> [Records provided]:
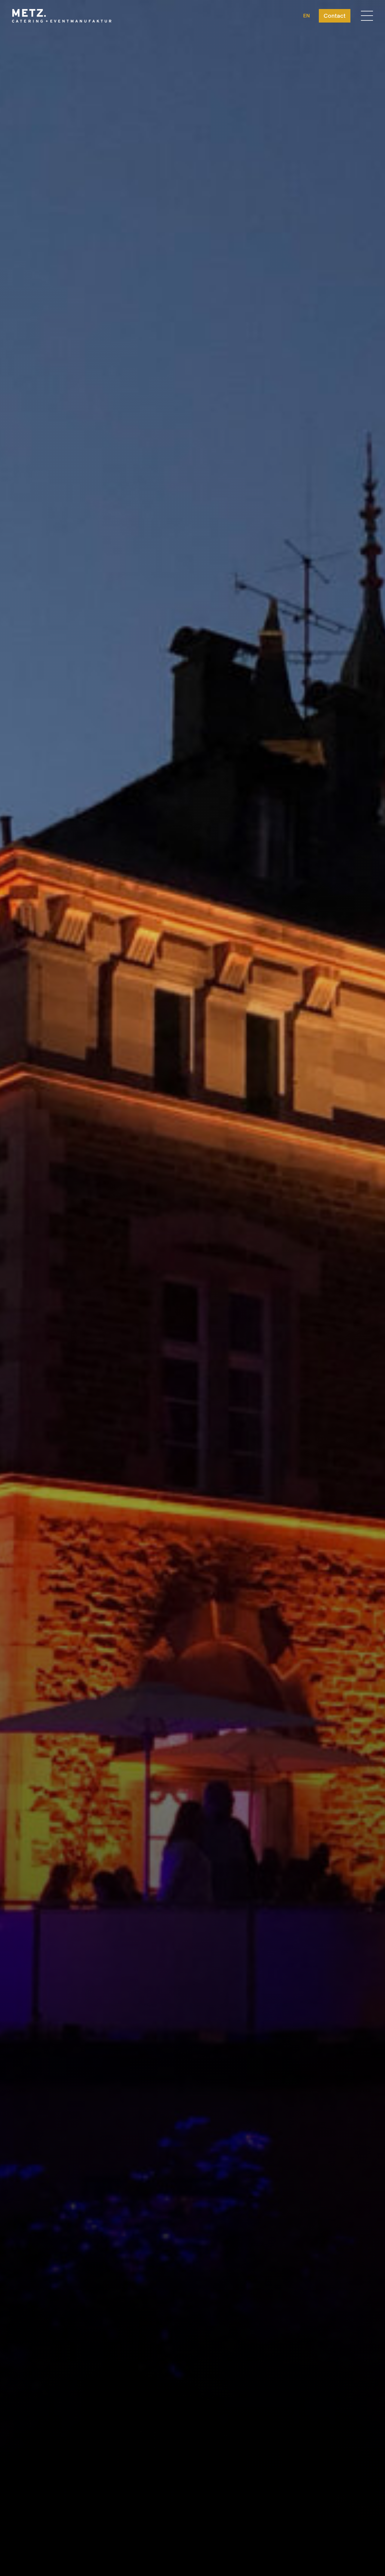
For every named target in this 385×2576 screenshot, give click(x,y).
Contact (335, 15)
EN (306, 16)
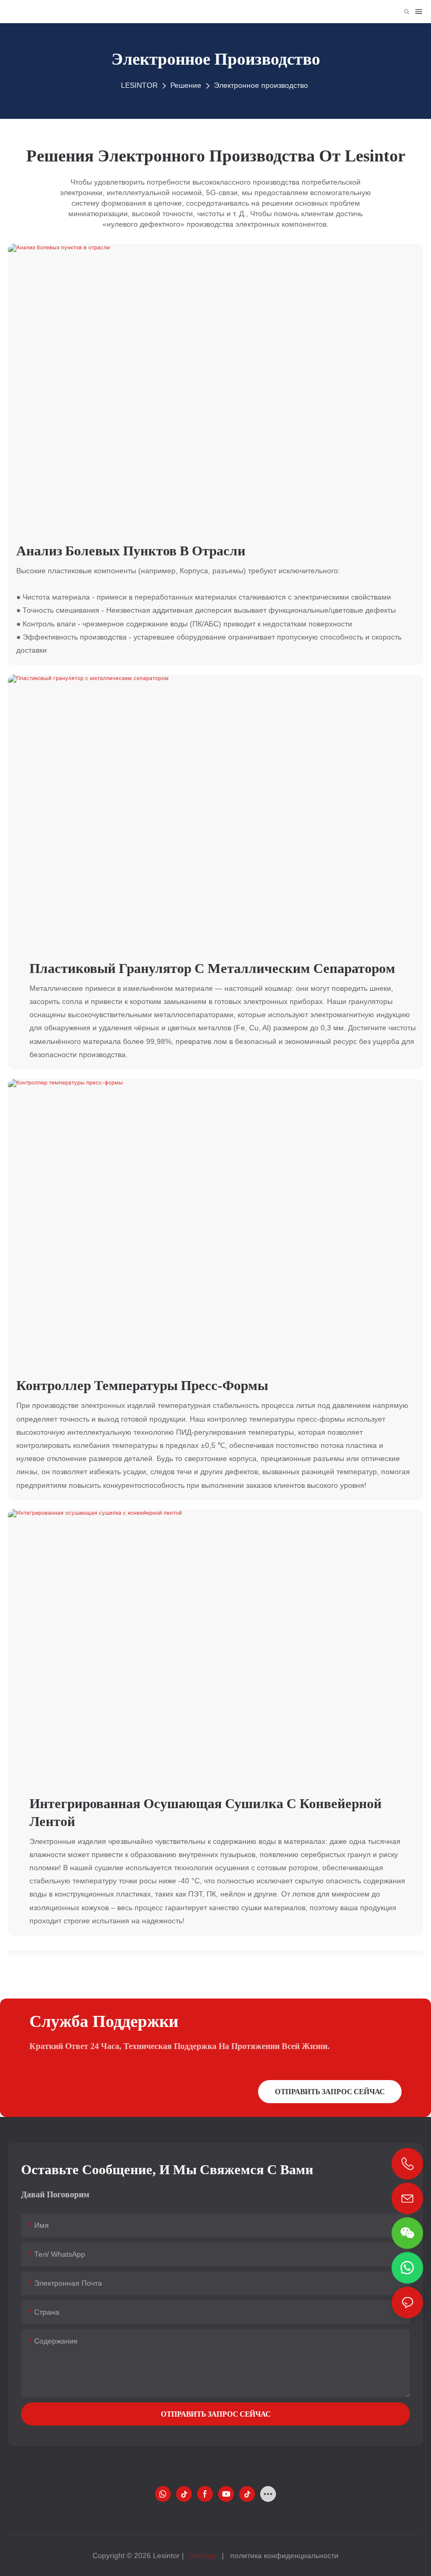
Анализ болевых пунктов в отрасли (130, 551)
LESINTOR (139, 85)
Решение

> [Work required]: Nothing but the lines from the one holding "Contact (335, 15)" through the last line of the listing should appear in the answer, copied exactly and without pictures.

> [Answer for this exercise]:
Contact (335, 15)
EN (306, 16)
Анализ болевых пунктов в отрасли (130, 551)
LESINTOR (139, 85)
Решение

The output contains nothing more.